A sentença foi parcialmente revogada pelo acórdão do Tribunal da Relação de Lisboa de 2 de Junho de 2015, de fls. 115:

“3. (…)

     A questão a decidir centra-se, pois, na apreciação da validade da deliberação impugnada.

     Considerou-se na decisão recorrida que, não competindo à assembleia de empresa do R, ora apelante, aprovar a prestação de assessoria sob a forma de contrato de prestação de serviços, a deliberação a tal respeitante é anulável, por contrariar, pelo seu objecto, os respectivos estatutos.

    Resulta, todavia, do art. 54º desses estatutos, competir, designadamente, à assembleia de empresa – al. a) – pronunciar-se sobre todas as questões de natureza profissional relacionadas com a actividade dos associados na empresa em que prestem trabalho.

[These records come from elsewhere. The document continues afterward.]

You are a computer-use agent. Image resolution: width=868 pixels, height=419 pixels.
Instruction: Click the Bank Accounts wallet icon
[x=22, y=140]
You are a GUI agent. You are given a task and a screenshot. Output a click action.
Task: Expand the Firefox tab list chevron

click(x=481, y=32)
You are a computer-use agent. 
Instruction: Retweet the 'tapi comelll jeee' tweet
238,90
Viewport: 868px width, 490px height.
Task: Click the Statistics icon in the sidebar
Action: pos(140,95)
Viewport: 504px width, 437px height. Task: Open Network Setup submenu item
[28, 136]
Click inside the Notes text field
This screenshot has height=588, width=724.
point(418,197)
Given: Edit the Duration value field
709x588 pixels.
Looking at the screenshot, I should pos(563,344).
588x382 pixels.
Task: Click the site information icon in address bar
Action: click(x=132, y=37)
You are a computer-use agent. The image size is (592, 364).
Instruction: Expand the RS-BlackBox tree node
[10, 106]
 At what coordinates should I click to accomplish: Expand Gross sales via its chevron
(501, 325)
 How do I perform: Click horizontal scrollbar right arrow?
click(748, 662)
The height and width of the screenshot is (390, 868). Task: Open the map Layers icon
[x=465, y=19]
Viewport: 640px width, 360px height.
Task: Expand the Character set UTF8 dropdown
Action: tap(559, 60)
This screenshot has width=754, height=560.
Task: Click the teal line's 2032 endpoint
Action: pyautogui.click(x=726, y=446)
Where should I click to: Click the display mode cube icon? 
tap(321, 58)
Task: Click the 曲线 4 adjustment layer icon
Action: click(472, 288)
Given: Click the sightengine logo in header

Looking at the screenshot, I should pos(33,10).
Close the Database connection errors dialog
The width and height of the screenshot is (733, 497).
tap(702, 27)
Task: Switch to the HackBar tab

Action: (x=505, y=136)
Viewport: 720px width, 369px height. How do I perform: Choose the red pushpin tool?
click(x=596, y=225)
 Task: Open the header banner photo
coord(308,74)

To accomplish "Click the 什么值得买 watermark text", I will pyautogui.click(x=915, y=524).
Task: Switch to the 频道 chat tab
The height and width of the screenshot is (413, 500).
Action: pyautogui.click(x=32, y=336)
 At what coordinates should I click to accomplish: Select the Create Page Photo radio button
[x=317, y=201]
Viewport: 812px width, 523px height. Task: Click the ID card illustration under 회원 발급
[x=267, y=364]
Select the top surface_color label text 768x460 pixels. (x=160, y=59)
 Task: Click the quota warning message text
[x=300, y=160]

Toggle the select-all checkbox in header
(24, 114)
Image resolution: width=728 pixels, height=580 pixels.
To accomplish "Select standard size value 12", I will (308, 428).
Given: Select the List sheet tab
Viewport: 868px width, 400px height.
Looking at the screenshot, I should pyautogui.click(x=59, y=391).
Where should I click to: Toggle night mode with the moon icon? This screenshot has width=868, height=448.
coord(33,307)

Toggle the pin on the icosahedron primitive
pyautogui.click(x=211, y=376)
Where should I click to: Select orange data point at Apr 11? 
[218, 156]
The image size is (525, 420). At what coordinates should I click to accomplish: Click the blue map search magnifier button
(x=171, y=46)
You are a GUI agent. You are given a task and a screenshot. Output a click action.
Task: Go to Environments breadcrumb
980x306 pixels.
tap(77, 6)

     Não podendo deixar de se entender que a contratação de assessoria económico-financeira, para apoio à negociação do acordo de empresa e revisão salarial com a TAP Portugal, se enquadra no conceito de questão de natureza profissional relacionada com a actividade de associados na empresa em que prestam trabalho,

   Em tais termos, e nada estatutariamente obstando a que fosse a mesma submetida à deliberação da assembleia, se haverá de concluir, ao invés do decidido, que não enferma tal deliberação do apontado vício.     

    Já no tocante à deliberação referente ao financiamento da assessoria contratada através de quotização extraordinária, se mostra provado tratar-se essa de matéria não constante da convocatória para a assembleia em causa.

   Pelo que, pese embora a invocada conexão com o demais deliberado, se trata de resolução tomada sobre matéria estranha à ordem do dia – e, como tal, uma vez inverificadas, no caso, as excepções a que tal preceito se reporta, anulável, por força do disposto no art. 174º, nº3, do C.Civil.

     Nessa parte, se impõe, assim, a confirmação do decidido – e a consequente improcedência das alegações da apelante.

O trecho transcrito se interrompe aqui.